His daughter worked at Sea World over the summer while she was home from college, and his son, a junior, is a big theme park fan.

“Everything is, like, 10 to 15 minutes away,” Koneski said. “I mean, you have three major theme parks here. Universal has their new park upcoming up the street here.”

“Having Lake Buena Vista over there helps relieve the pressure in the student numbers that were at Dr. Phillips [High School] and Freedom [High School],” he said.

Kobert said Lake Buena Vista High School wasn’t scheduled to open until the 2022 school year but was accelerated to help with the overcrowding at Dr. Phillip’s High School and Freedom High School, both of which were overcapacity.

The district also opened up Horizon High School, also in west Orange County, for the same reason.

“It tremendous growth, a tremendous need, but we are trying our best to keep up,” Kobert said. “Both of these schools were moved up in order to get them to be built faster.”

Horizon High School opened early to relieve Windermere High School, which, according to Lauren Roth, OCPS’ facilities communication manager, opened in 2017.

“(It) is kind of crazy that we are relieving a high school that has only been open for four years,” Roth said. “It’s that full and it opened under capacity. That’s how fast the growth is here.”

In fact, to keep up with the growth, the school district has a 10-year Capital Improvement plan, which is updated annually. The district’s Advanced Planning committee meets year-round to consider changes to growth and adjust the plan accordingly. The committee, along with the Office of Student Enrollment, then analyzes birth rates, growth and development to project enrollment and prioritize where the need is district-wide.

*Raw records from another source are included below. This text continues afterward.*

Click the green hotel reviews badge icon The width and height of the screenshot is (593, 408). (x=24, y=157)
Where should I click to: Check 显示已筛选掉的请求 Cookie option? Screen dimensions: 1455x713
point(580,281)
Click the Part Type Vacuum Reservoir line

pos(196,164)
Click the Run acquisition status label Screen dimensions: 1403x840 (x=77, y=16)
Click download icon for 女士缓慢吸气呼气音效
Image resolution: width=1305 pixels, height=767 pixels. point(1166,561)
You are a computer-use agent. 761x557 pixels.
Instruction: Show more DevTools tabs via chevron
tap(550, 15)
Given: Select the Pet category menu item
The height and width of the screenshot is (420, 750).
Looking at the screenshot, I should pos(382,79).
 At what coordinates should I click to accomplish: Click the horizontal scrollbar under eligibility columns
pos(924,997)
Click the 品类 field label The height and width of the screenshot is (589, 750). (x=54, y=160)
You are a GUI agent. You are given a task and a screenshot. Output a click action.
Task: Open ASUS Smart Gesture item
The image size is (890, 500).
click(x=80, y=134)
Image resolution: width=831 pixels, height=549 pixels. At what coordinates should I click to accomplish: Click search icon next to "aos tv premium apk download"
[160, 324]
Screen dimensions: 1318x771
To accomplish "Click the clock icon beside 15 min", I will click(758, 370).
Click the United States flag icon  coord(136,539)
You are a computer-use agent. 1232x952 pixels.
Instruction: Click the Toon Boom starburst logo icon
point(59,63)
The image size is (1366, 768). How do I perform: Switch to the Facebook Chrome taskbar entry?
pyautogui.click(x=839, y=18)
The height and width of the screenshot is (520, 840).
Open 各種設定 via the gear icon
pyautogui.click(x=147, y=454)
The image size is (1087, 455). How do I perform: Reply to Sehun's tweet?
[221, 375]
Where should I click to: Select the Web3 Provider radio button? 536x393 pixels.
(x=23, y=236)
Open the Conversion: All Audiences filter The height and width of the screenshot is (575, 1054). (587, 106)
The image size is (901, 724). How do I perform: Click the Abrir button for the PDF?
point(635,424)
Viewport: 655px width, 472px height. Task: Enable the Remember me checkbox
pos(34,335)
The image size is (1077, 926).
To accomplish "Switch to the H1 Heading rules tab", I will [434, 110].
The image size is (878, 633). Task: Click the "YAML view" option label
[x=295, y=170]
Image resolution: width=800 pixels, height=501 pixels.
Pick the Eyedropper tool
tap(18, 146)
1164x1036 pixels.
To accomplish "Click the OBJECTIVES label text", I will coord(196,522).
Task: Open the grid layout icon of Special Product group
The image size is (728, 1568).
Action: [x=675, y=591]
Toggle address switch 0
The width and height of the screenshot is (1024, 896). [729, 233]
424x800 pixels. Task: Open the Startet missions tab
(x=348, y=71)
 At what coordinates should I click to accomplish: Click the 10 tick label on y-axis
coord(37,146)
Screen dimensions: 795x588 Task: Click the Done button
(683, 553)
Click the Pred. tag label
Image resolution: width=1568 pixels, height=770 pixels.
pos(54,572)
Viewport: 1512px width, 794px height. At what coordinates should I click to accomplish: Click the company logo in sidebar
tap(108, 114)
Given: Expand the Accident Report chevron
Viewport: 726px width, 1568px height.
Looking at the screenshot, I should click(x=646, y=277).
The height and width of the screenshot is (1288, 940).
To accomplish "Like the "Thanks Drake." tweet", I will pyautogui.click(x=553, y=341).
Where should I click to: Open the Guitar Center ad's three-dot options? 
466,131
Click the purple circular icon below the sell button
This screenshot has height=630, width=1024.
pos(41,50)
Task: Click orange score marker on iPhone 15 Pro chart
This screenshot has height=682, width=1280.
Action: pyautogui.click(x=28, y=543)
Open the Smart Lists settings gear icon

Orange County School Board data shows that since 2003, the county has built 59 new schools. Nearly half have been built since 2011, and another five relief schools are scheduled to open next year alone.

“It’s almost like building a whole new college campus every five years,” Kobert said.

Kobert said the pandemic didn’t slow down the growth; OCPS is adding 3,000 new students this year.

“I think people forget that in a lot of areas in the country, schools were closed for 18 months and children weren’t able to go to school.” Kobert said. “I know families who picked up their families, packed up their things and moved to Central Florida.”

Kobert says the only way OCPS is able to keep up with the growth is thanks to a half-penny sales tax first passed in 2003 and then renewed in 2014. It will be back up for a vote in 2024 and Kobert says to keep up with the growth, “we have to keep that half-penny sales tax coming in.”

“There are tens of thousands of new homes that are platted or planned for or already under construction. Those are the challenges we as a school district have to keep up with that,” she said.